5 Minutes of Awe

On the back porch last Sunday morning, I felt awe three times in under five minutes. First, from the sound of the wood thrush’s song high in the trees across the middle pasture from me. Second, from the arrival of a nuthatch, who stared at me as he stood facing downwards on the locust post waiting for the other nuthatch to finish his (or her?) turn at the suet cage hanging about five feet from where I sat. He turned his head left then right, tilting it each time. Then he faced me straight on, deciding he wasn’t afraid enough of me to change his meal plans. And third, a hummingbird flew into the scene to feast on the rhododendron blooms just off the porch’s corner. 

(The pictures here aren’t from that morning, though, but from a few days later as I stood at the kitchen sink trying to photograph a very active nuthatch feeding at the same suet cage I’d watched during my minutes of awe. The awe that arose from those happenings was a feeling like I was invisible but yet not invisible, and so somehow part of everything. That kind of feeling is part of the official definition of “awe” being thrown about purposefully within psychology and health care circles these days. There’s a lot of new science supporting what we’ve known forever: that awe is good for us.)

After the awe, when I was thinking about the fact that I’d experienced awe but still sitting and watching, I was happy to know that the birds, while wary, weren’t afraid of me.

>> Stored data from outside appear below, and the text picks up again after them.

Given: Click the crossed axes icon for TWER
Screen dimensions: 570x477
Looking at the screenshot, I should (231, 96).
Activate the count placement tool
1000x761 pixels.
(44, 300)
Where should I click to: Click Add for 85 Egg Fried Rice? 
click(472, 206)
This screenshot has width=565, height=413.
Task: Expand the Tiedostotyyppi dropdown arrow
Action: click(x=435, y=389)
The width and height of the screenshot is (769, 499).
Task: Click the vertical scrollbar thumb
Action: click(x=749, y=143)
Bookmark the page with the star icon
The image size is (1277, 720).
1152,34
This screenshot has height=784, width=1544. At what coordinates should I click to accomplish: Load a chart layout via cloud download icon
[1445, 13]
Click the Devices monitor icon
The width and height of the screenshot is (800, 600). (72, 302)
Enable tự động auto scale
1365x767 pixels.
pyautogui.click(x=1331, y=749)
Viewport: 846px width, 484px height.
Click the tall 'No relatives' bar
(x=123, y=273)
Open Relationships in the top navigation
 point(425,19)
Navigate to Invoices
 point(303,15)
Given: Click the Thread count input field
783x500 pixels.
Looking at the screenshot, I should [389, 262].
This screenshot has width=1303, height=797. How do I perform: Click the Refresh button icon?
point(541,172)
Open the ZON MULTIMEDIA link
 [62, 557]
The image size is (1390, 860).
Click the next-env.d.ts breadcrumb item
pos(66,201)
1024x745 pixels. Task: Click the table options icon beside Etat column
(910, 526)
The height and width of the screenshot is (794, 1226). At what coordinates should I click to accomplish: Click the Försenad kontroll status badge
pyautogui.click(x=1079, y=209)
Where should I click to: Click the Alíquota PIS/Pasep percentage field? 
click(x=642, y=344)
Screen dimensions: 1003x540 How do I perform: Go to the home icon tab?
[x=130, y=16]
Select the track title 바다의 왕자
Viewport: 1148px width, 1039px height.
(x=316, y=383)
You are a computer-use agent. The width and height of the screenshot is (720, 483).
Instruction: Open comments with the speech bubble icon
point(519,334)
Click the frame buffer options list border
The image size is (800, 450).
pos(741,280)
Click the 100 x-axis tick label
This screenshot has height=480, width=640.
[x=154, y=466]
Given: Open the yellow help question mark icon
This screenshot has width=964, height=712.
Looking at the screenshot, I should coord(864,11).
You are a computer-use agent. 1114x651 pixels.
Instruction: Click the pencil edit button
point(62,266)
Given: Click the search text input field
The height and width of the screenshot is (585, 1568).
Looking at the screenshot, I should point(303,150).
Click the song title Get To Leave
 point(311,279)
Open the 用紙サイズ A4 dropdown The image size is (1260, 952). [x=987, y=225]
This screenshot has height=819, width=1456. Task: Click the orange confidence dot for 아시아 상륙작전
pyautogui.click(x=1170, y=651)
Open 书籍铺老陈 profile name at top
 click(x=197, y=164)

That made me think of the snake I’ve been seeing a bit too often in the past couple of days. I would prefer he were a bit more frightened by me. He’s a young black snake (a teenager by the size of him) who has been slithering around the back porch and sunning himself on the front patio. Too close to the house’s doors for comfort. And he’s so casual about my presence that it’s making me a little nervous. But I have enjoyed the opportunity to watch a snake move, imagine what he’s intending or how he’s responding to me, an incentive to stand there and adopt a snake’s pace—not the fleeing pace but the decision-making pace, as he chooses how to get from this point to that point. I wonder how my presence may or may not impact the grand scheme of steps he has to take to his next destination. Investigative, practical, even brave steps to his next meal, I imagine.  But it could be about many other things—maybe about finding a partner or seeking a place for a snake nap. 

Scott suggested it might be the wren nest, which is in the eaves off the porch on the second floor. If that’s the case, the snake is snooping around two stories below where he wants to go. That seemed doubtful. Plus, I am sure that batch of wrens has fledged by now. But there could be another brood starting. Wrens are serious about making babies. Is a snake able to smell a wren nest from two stories away, one that only has eggs in it, not baby birds yet? Or was there a rumor on the snake grapevine about a mythical nest up in the sky somewhere, something another snake smelled when there were fledglings in it several days ago? Do snakes share knowledge like that? How would humans be able to figure out the answer to that question, I wonder. Laboratory snake experiments would have a heck of a time simulating this situation, for sure.

That morning of awe was many days ago; and, since then, a new wren nest has appeared in the potted coleus plant very near the back porch door. It may be that this nest was in the works before I noticed it and that’s why the snake was hanging out back here. I am going to patrol the area as well as I can. I’d hate to have to watch another snake getting baby birds. The one I pulled out of the bluebird house was enough for one season. That’s another story for another day.

The reason I was waiting on the porch for that five minutes (during which I was treated to experiences of awe) was that I had a mother and daughter guest here then, AirB&B clients. I had them to thank, in part, for the awe since I wouldn’t have sat still on the back porch that morning otherwise. AirB&B serendipity. They had told me the night before that they’d like to take me up on my offer to show them the trail to the creek. We’d agreed to meet on the back porch at seven a.m. Thankfully they had been five minutes late because I had been looking for inspiration to write another blog post. It had been a long time since the last one.